The fourth place LoadLibrary looks in is the CWD. If you load your media player by double-clicking a media file (or any number of similar methods), the CWD will be the same folder as the media file is in, so a poorly-written media player (such as iTunes) would thus load a codec DLL from the same folder as the media file.

Codec DLLs should be registered in the registry using MFTRegister. So you should know exactly where to search for them.

Is this restricted to media players?

By no means is this restricted to one type of application.

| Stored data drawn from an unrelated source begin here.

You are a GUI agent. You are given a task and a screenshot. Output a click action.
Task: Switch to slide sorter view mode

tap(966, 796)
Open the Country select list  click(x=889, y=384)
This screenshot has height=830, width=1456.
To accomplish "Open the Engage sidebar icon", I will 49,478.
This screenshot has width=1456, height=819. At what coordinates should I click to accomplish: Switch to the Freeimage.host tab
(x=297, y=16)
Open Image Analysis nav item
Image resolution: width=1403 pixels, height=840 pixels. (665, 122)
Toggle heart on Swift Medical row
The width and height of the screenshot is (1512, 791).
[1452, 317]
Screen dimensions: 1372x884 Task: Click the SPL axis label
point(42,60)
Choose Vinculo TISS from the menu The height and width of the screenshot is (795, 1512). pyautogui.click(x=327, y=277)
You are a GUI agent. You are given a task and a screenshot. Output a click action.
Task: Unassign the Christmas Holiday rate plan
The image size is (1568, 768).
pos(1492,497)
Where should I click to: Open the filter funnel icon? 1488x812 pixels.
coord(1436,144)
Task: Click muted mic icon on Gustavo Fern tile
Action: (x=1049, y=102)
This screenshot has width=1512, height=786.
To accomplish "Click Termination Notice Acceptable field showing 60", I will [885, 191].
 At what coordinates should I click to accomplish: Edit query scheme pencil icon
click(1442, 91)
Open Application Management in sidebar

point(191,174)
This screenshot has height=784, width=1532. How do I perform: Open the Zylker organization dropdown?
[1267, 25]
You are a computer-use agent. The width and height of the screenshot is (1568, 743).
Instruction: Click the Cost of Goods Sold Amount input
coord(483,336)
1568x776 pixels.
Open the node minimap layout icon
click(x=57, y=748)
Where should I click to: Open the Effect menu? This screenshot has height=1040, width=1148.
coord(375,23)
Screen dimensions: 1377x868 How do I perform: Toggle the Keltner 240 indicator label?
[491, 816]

The risk here is from having all of these present:

  1. Applications which load when a file with an associated type is opened
  2. Applications which load DLLs that they did not install and which are not system DLLs.
  3. Poorly written LoadLibrary calls (i.e. those which do not specify the full path to a registered library, and which do not change the CWD before calling LoadLibrary)

Is this a Windows problem?

I think this is where Microsoft suffers from being an interesting platform for developers who are somewhat hard of thinking.

Don’t get me wrong, there are many expert and experienced developers on the Windows platform – but there are apparently at least several hundred developers who are not very well versed in the operating system on which they develop, and as such, fall to this issue and its like.

Unix, and by extension, Linux, doesn’t have the same problem, because it doesn’t put “.” (the current working directory) into the executable path environment variable, or the dynamic library search order. Well, actually, that’s not really correct – Unix and Linux do have this problem, because application authors are just as dumb on those platforms, and have insisted that ‘to make this application work, “.” needs to be in the path and/or load order’.

Can Microsoft fix this?

Not completely – there will always be stupid developers, and there will, as I have pointed out before, always be developers who don’t like the platform they’re developing for, and who will therefore screw things up, deliberately or accidentally. When you view the OS platform as the enemy, you can’t write trustworthy code. This should be seen as a problem particularly by companies such as Apple and Google, who have expressed direct hostility towards Windows, and therefore may not be the best examples of good coding practices in writing applications for that system.

Even if Microsoft do change this behaviour, the story isn’t over, because removing support for loading DLLs from the current directory may kill the operation of a significant number of applications. Perhaps even one that your company relies on. That’s not a decision I want them making lightly.

I’d rather see an extension to SAFER / Software Restriction Policies / AppLocker (or whatever it’s called this week) that allows me to specify that DLLs can only be loaded from specific named paths. That, and/or the ability to specify which apps can load DLLs from CWD, and that all others should not. Then I can reduce my threat to only those applications I deem necessary.

Update: As if by magic, Microsoft released just such an extension – OK, maybe it’s not implemented in the place I suggested, but it should have the same effect. I would strongly advise enterprises to start testing this with your standard line-of-business apps, to see whether they break.

Other References

H D Moore’s post on Application DLL Load Hijacking. Note the quote from ACROS Security which suggests that they are in this job only to make money, rather than to enhance your security. Perhaps this is poorly worded, but it is indicative of a worrying trend.

Apple’s security bulletin on the poor programming in iTunes (right down at the bottom).

Microsoft releases an update to allow you to change LoadLibrary’s behaviour on a system-wide and application-specific level: MSRC blog entry, SRD blog entry, Knowledge Base Article (and update download).

Microsoft releases documentation on the right ways to call LoadLibrary to prevent this problem.

Final note

Don’t forget, if you’re using LoadLibrary to get at strings, images, sounds, or other resources stored in a DLL, you should be using LoadLibraryEx instead, and calling it with the flags appropriate to loading the DLL for resource / data access only, so that you don’t execute the code inside the DLL.

(*) The reference to “more” is because of the previous LoadLibrary issues, with a .LNK code execution flaw recently patched.